▶ Task prompt
Throughout the entries below, report every line where "agent" is found.
● ● ● ●
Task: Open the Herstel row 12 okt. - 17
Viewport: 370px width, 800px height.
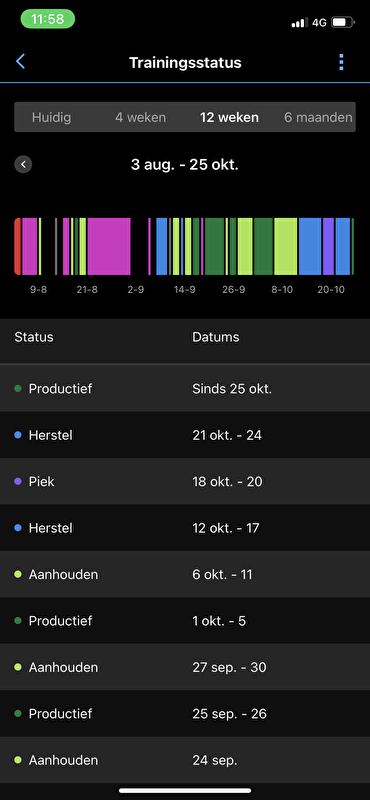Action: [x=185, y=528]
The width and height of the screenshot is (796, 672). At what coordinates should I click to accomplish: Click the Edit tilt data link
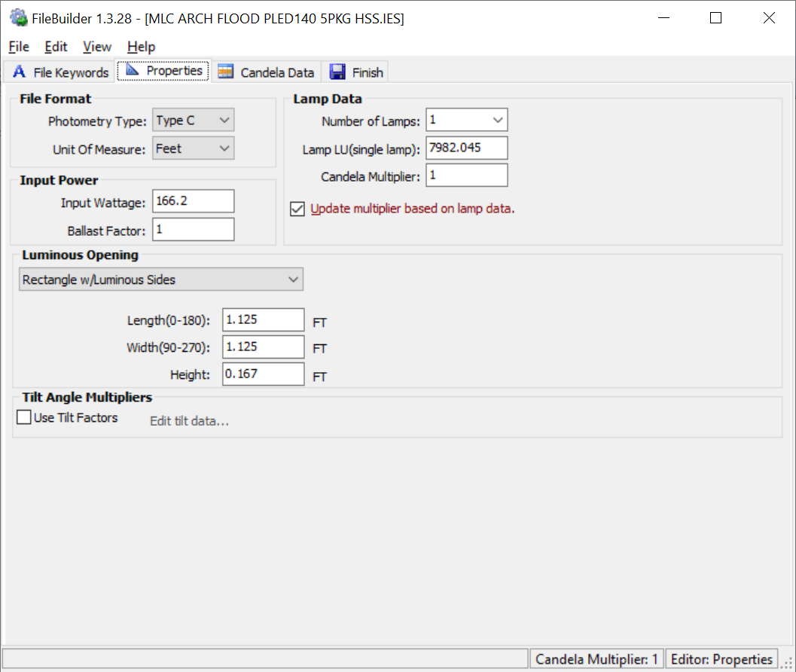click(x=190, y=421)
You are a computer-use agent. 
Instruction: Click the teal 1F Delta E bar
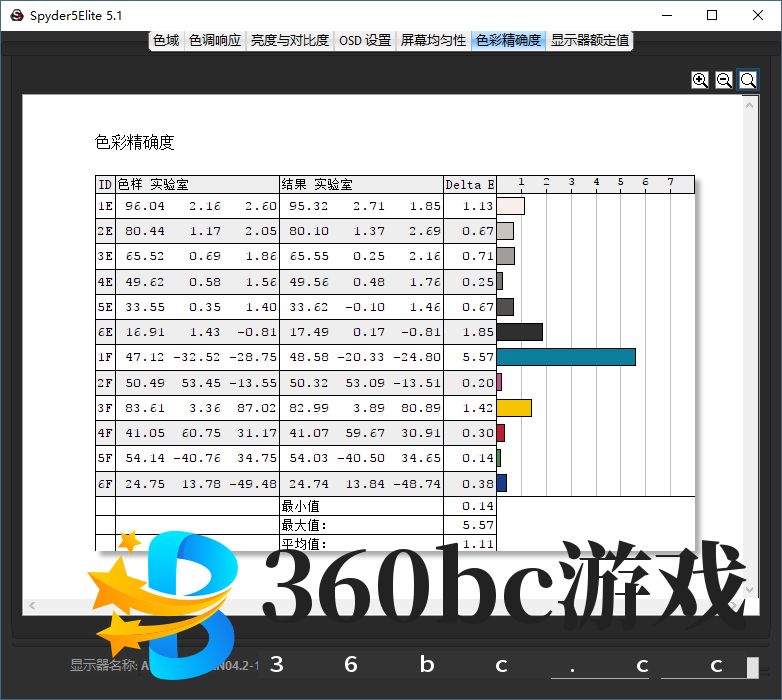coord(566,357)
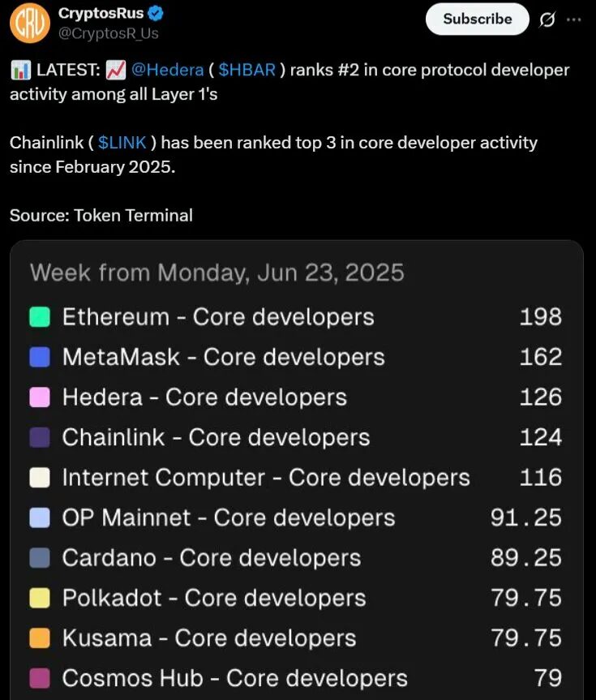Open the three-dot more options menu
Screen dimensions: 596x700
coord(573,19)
● ● ● ●
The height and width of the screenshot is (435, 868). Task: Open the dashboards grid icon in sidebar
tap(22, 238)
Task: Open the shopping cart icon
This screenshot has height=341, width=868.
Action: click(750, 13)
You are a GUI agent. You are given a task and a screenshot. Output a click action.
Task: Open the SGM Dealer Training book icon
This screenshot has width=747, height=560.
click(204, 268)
● ● ● ●
▶ Completed task
You are a computer-use agent. 
You are a GUI agent. You are given a task and a screenshot. Output a click action.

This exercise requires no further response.